Sprint-with a plan that could be worth $100 million annually for three to five years-looks to be the leading draft choice as the National Football League's next telecommunications sponsor.

But don't count out AT&T Corp., MCI Communications Corp. or incumbent GTE Communications just yet.

NFL Properties will be presenting the best deal and possible alternatives to owners this week; an agreement won't be finalized and announced until the end of the month.


The contenders and NFL Properties wouldn't comment on the negotiations, but Sprint's offer is said to include an unprecedented rights fee of $29 million a year, which would cover long distance, cellular and the many other niches of the telco industry.

A portion of that money would be directed to individual teams for local marketing.

Sprint would leverage its sponsorship with up to $70 million a year in national promotions and advertising.

Said a sports marketing executive familiar with negotiations: "Sprint wants to focus its year-round marketing on the NFL, the pin drop and [spokeswoman] Candice Bergen."

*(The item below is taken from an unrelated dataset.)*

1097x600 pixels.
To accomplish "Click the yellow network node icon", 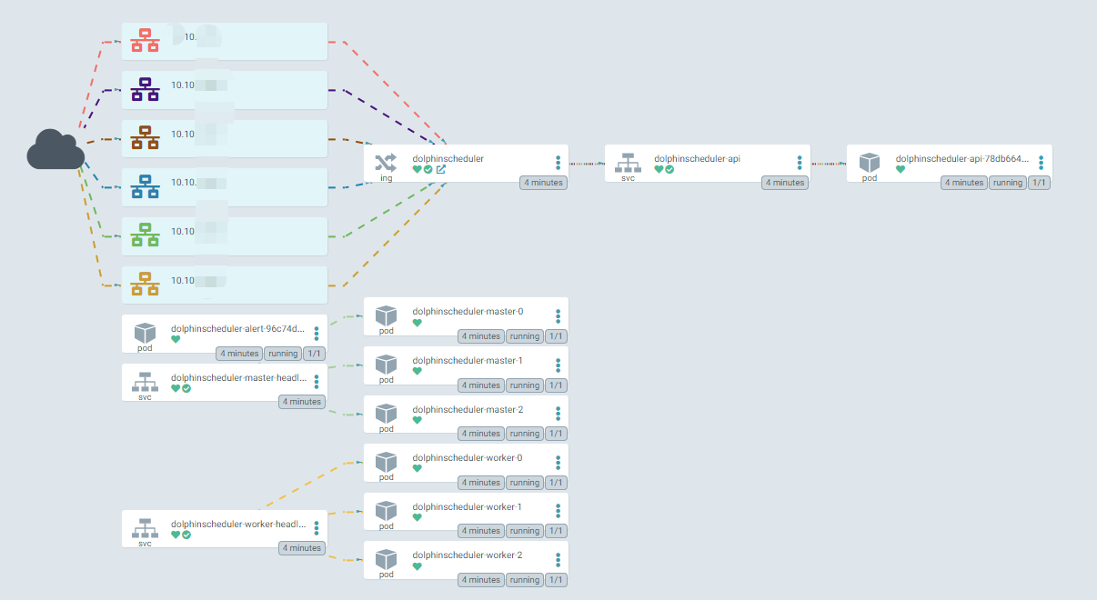I will pos(145,285).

Sprint may have an added "in" with the NFL-its sports marketing agency, Clarion Performance Properties, Greenwich, Conn., also handles NFL Properties.


But NFL Properties has met recently with executives from incumbent GTE to discuss a counteroffer. Also, AT&T's offer has been getting more serious consideration in recent weeks, given the company's recent investment in DirecTV, the NFL's direct broadcast satellite rights-holder.

The scramble to be the NFL's official telco marketer is being fueled by the cutthroat competition in that industry. The value of the deal also underscores the NFL's prominence as a national media and promotional platform, and is a result of the NFL's centralized marketing philosophy, unique among pro sports leagues.

Major League Baseball, the National Hockey League and the National Basketball Association allow their clubs to sign local deals in all categories, and include in those sponsorship pacts ad support for the teams' local TV and radio partners. The NFL, with its network telecasts, doesn't have to worry about local broadcasters.


But the NFL's centralized approach has come under fire in the past year, with the league suing Dallas Cowboys owner Jerry Jones for $300 million for deals that ambush NFL sponsors; Mr. Jones is countersuing the league for $750 million and the ability to control his team's marketing.

The spat has reached the telco negotiations, with Mr. Jones unsuccessfully trying to lobby owners against a new deal. He had argued that many teams may get more money from their own deals than a share of a 30-way split.

Team owners have told NFL Properties that unless it can get more than $24 million for the deal, the category will go back to the clubs. That could mark the start of a move to set minimum-level rights fees in key categories, in an effort to meet the growing revenue concerns of many clubs.